Investigating the effect and structural properties of Graphene and Borophene on lead-free perovskite: Introducing the Graphene/CsSnCl3/Borophene

Abstract

In this research, the effect of the presence of Graphene and Borophene layers on CsSnCl₃ and the performance of the Graphene/CsSnCl₃/Borophene solar cell has been investigated. New hybrid structures consisting of Graphene, CsSnCl₃ perovskite, and Borophene (GPB) have been introduced with the aim of presenting a suitable structure for use in solar cells, sensors and photovoltaic devices. The results of this study, the presence of Graphene and Borophene in GPB can reduce the bandgap by about 2 eV compared to single CsSnCl₃. The optical absorption of GPB is approximately three times higher than that of CsSnCl₃. The refractive index, reflectivity, extinction coefficient, and electrical susceptibility of GPB have also been calculated, yielding noteworthy results for these parameters.

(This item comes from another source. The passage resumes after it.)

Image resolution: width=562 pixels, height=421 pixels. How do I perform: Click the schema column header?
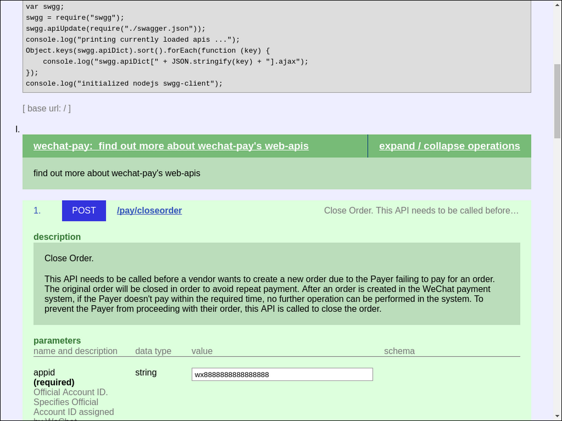[x=399, y=351]
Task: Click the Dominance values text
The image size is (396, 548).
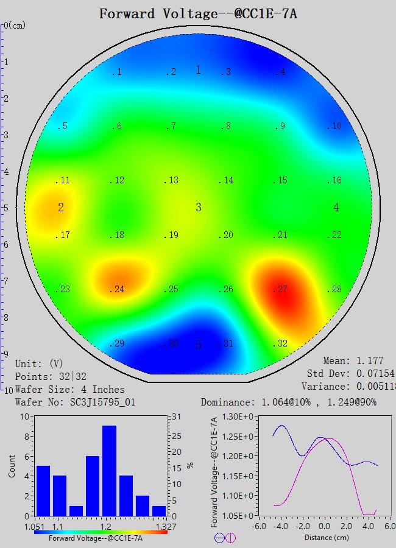Action: click(297, 402)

From a morphological perspective, bond lengths also appear to undergo changes. In fact, the layers of Graphene and Borophene modify quantum confinement on charge carriers and limit their degrees of freedom. The results of the dielectric function analysis indicate a relationship between energy loss and structural anisotropy, which can be attributed to the presence of Borophene. Structural anisotropy in GPB could be key to the selective propagation of electromagnetic waves through the composite. The optical bandgap of the composite was calculated using the Tauc and DASF methods, and comparing the results with reports on CsSnCl₃ shows an increase in this quantity in the introduced composite. Simulations based on density functional theory (DFT) and SCAPS-1D show promising performance for the proposed solar cell GPB/CdS/SnOx.